でも愛犬ロスど真ん中だった私にとって、家族と、近所の散歩知り合いと、それからごく親しい友人以外から犬の話題を振られるとは思ってもいなかったのでひどく動揺してしまい、挨拶もそこそこにその場を離れてしまった。それほど不自然ではなかったと思いたいけれど、「あれ?どうしたんだろう?」ぐらいの違和感は持たれたはずだ。
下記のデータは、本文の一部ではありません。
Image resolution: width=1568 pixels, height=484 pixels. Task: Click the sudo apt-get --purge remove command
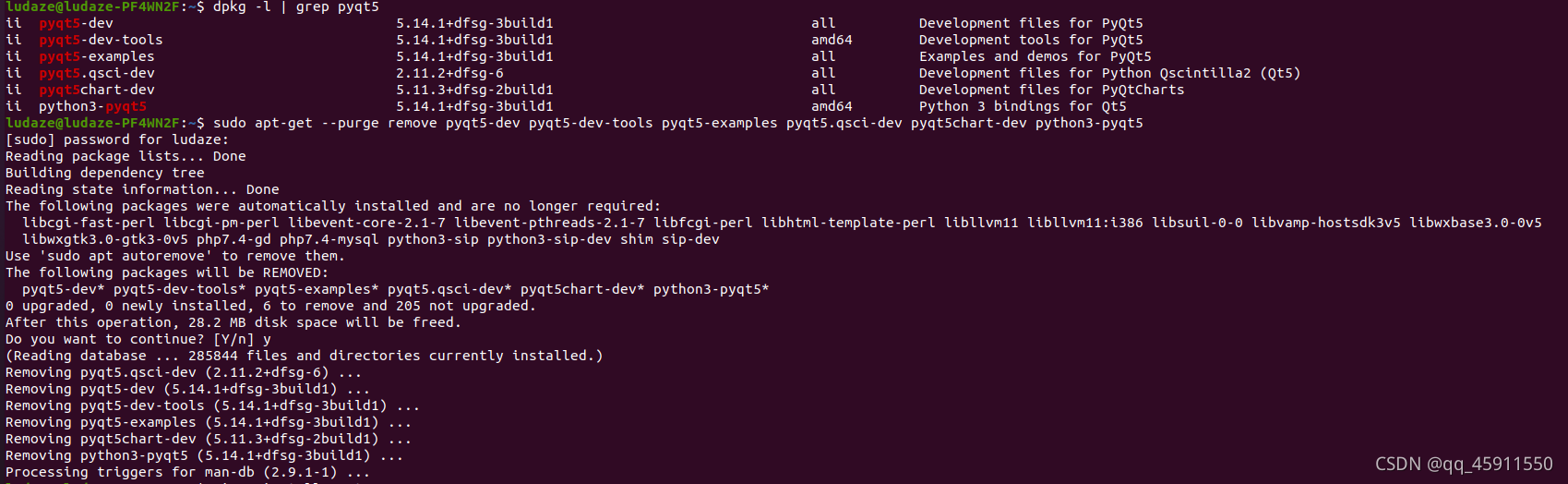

あの時はまだ悲しみが巨大で、愛犬のことを口にすることができなかった。
たぶん、トイプードルを外で飼っていると話したのは私だったのだろう。そしてたぶん「えー!」と驚かれたんだと思う。きっと彼女も犬好きで、だから記憶に残っていて、もしかしたらその話の続きを聞きたかったのかもしれないのに、足早に立ち去っちゃってごめんなさい。
「えーなにそれ可愛い、愛犬ですか?」
と唐突に話しかけられたのは、つい3日ほど前、お店のレジで会計をしていた時のことだ。ネイルに描かれた犬の絵をめざとく見つけた店員さんが、無邪気にそう聞いてきた。
「そうなの、でも死んじゃったんだよね……」
不思議なことに、今回は自然に言葉が出てきた。自分でもちょっと驚いた。知り合いでもなんでもない人だからだろうか?それとも、少し時間がたったからだろうか?そんなことをぼんやり思い、束の間、思考が止まった私に店員さんがかけてくれた言葉が、
「今も一緒にいるんですね」
だった。そう、今でも毎日、愛犬のことを思っているよ。